Railway administration said the water was at a safe level . “Water level is below rail level,” said Shivaji Sutar, chief spokesperson of CR. He added that the trains are running 10-12 minutes delay due to heavy rain and poor visibility.

Central Railway’s (CR) main line and Harbour line services are running 20-30 minutes late . Even Western Railway services between Vasai-Virar is running 15-20 minutes late.

“There are currently four weather factors leading to intense widespread rainfall over Mumbai, Thane, Raigad and Panvel,” said KS Hosalikar, deputy director general western region, IMD. “A low pressure area over the Odisha coast which has intensified monsoon conditions along the west coast combined with two cyclonic circulations – one over northeast Arabian Sea and one over central India. Lastly, an easy west wind sheer is further enhancing westerly winds leading to heavy rain.”

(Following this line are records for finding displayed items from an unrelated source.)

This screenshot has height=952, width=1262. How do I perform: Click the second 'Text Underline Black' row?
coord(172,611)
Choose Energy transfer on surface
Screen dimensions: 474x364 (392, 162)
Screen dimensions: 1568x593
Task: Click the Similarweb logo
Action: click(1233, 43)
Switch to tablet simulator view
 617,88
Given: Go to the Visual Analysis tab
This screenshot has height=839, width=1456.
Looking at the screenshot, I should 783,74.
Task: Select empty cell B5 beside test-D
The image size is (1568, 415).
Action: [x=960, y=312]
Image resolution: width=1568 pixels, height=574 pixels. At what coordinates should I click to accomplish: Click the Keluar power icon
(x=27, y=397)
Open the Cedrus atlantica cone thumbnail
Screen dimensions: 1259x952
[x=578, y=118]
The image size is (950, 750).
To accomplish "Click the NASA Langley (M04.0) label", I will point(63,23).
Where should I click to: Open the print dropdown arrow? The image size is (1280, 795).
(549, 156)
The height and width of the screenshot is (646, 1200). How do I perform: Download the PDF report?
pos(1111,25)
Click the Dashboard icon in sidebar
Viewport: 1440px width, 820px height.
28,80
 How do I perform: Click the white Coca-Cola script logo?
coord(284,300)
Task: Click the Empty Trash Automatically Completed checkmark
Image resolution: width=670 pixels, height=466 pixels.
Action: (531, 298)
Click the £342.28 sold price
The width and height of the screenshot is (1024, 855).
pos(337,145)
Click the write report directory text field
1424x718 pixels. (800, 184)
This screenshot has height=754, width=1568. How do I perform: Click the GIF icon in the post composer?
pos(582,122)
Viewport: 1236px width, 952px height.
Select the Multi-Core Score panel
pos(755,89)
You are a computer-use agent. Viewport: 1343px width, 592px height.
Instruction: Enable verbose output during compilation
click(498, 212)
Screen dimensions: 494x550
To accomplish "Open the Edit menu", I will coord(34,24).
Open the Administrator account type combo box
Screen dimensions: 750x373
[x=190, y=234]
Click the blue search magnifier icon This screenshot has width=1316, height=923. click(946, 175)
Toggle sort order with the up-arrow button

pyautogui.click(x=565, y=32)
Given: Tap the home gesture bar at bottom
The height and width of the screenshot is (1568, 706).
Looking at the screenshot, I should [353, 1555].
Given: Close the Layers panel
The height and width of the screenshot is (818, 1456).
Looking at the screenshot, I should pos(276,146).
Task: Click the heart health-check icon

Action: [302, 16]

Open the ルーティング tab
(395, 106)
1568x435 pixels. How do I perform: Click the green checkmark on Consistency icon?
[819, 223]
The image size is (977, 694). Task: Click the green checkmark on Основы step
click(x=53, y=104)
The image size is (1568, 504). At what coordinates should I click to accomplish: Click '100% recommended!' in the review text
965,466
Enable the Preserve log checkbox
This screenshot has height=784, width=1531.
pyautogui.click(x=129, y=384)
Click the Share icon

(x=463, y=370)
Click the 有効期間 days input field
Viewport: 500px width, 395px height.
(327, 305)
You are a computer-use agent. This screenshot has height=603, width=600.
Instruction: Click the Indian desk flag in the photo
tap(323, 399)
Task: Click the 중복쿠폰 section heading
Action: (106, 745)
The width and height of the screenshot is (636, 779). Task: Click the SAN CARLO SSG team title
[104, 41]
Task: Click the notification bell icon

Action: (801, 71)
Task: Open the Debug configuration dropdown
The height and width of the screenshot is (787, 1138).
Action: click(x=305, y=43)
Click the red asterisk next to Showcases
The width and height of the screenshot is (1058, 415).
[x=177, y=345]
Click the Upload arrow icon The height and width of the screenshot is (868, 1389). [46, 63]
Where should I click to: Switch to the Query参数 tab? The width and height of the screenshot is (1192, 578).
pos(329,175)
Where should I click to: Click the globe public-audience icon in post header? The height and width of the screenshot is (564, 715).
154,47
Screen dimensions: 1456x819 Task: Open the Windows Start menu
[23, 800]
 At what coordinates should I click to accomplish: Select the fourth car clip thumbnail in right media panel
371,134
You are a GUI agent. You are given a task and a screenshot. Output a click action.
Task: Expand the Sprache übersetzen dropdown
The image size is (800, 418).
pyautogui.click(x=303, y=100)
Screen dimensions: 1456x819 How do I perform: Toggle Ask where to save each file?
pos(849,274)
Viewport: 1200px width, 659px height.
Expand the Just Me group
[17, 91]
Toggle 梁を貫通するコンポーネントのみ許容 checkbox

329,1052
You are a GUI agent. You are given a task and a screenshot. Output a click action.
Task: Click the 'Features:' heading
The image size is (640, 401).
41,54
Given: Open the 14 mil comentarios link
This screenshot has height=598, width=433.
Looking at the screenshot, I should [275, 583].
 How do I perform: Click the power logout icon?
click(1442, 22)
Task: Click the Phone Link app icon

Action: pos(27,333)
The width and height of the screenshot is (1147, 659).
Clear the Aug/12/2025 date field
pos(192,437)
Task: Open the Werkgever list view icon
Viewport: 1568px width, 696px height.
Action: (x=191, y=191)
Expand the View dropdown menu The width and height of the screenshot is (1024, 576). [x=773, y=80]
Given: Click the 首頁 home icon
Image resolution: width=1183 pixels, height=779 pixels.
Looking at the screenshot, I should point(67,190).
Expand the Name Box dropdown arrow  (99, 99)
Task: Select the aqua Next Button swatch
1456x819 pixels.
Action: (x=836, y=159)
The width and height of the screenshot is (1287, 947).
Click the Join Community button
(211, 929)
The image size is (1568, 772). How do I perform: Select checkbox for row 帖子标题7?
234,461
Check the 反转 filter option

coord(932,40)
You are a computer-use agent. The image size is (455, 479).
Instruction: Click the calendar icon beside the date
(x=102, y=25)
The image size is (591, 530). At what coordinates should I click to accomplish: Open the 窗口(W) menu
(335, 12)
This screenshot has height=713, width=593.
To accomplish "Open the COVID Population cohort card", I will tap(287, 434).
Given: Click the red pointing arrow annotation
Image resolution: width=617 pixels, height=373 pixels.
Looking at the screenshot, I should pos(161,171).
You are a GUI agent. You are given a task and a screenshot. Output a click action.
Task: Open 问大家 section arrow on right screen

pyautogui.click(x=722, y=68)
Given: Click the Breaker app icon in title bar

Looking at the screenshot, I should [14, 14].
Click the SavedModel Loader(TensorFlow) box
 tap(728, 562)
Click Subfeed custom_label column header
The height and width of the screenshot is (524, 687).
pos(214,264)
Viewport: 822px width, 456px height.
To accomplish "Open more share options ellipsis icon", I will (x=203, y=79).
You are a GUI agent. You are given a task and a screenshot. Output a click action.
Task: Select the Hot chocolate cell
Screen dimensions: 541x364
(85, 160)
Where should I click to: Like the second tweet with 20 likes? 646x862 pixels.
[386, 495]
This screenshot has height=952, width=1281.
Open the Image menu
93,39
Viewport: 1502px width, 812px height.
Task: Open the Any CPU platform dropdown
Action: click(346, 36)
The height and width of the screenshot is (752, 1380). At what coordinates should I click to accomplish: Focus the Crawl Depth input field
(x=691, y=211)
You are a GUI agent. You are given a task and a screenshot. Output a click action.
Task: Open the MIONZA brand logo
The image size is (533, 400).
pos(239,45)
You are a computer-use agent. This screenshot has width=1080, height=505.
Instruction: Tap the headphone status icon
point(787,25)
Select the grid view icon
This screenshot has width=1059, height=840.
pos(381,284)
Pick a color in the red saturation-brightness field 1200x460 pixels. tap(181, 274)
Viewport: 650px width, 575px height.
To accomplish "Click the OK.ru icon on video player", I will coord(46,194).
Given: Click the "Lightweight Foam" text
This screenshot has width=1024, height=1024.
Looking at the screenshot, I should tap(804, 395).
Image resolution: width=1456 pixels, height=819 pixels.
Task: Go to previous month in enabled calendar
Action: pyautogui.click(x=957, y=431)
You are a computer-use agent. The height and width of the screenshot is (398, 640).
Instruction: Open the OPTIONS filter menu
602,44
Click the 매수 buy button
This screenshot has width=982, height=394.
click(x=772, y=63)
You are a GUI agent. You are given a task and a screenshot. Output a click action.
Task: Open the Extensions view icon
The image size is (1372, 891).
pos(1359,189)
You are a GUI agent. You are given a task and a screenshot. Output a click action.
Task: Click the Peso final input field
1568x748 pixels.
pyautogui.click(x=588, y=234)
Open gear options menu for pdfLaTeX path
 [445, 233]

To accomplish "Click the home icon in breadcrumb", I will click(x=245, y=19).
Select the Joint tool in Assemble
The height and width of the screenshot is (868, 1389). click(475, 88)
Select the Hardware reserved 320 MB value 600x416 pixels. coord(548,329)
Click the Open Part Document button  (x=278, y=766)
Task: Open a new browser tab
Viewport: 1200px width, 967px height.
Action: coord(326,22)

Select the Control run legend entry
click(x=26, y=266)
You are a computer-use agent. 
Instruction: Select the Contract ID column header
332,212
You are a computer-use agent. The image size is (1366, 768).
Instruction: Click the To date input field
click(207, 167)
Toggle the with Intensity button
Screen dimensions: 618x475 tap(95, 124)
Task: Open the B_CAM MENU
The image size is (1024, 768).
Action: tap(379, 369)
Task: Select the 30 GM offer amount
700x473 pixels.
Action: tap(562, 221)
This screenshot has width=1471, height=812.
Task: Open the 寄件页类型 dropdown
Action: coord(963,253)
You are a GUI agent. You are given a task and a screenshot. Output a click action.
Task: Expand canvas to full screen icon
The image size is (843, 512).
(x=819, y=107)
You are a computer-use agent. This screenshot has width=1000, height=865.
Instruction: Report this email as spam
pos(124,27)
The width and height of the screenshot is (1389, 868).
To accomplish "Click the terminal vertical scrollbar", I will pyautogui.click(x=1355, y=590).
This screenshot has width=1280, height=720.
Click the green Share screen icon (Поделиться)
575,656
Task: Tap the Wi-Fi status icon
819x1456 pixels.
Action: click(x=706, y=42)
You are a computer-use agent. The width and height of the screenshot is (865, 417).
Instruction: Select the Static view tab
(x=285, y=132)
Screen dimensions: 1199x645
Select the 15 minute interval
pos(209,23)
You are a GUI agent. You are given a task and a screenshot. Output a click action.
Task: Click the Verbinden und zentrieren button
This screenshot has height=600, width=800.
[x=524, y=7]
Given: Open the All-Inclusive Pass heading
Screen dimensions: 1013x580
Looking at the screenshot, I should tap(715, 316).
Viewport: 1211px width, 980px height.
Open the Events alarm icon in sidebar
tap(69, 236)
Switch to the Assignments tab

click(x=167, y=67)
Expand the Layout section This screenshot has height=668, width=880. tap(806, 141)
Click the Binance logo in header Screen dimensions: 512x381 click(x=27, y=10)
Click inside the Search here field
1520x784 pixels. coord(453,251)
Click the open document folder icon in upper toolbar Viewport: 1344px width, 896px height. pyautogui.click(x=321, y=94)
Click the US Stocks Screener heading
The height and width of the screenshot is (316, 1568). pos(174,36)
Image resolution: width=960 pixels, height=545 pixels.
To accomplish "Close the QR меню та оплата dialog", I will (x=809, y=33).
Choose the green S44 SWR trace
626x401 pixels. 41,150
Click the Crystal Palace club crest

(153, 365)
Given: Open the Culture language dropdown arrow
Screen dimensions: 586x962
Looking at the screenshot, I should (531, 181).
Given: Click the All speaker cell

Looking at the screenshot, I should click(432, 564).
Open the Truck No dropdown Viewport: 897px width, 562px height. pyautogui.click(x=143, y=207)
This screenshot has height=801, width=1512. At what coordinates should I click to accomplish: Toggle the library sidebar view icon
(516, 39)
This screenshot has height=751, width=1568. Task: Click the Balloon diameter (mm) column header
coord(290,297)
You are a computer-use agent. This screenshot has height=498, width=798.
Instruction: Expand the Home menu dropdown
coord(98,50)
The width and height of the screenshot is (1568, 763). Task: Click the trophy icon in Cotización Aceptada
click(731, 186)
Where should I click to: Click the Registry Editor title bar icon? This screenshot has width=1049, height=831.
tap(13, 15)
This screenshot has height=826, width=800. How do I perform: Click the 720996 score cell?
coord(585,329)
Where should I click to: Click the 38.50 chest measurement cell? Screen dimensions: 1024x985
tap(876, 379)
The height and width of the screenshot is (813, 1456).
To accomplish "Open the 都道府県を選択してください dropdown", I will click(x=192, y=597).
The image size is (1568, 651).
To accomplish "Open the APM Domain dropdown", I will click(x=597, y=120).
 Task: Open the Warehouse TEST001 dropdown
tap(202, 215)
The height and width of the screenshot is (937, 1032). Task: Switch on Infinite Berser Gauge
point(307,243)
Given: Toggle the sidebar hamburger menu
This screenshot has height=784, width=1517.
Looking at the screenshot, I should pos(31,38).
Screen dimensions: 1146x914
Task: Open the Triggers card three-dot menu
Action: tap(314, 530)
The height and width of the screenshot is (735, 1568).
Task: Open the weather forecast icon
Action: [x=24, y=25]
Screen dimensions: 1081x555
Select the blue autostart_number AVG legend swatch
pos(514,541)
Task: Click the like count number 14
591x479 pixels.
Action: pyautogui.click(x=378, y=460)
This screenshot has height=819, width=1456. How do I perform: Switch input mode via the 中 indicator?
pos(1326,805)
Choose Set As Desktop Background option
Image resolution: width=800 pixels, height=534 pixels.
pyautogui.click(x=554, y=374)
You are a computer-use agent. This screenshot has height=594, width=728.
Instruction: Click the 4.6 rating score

For the past three months, heavy to very heavy rain spells have been witnessed during the first week of every month, which helped the city surpass its seasonal and annual average rainfall. Apart from rain over past 48 hours, three spells of extremely heavy rain days this monsoon included – July 1 and 2 when 375.2mm was recorded in 24 hours, 219.2mm from July 26 to July 27, and 204mm between August 3 and 4 – all identified as ‘extreme rainfall’ events

Mumbai has so far recorded 2,865.3mm rain since the beginning of the season and the weather bureau expects the city will surpass the 3,000mm mark by the end of the week as more rain has been predicted.

Independent meteorologists said rain intensity was likely to reduce from Friday onwards. “There is a low-pressure system over the northern part of the Bay of Bengal and a weaker low-pressure over the northern part of the Arabian Sea. In addition, the off-shore trough is active leading to rainfall enhancement in MMR since early Tuesday. Intermittent showers will continue in this week with isolated spells of heavy showers,” said Akshay Deoras, meteorologist and PhD researcher, University of Reading, UK.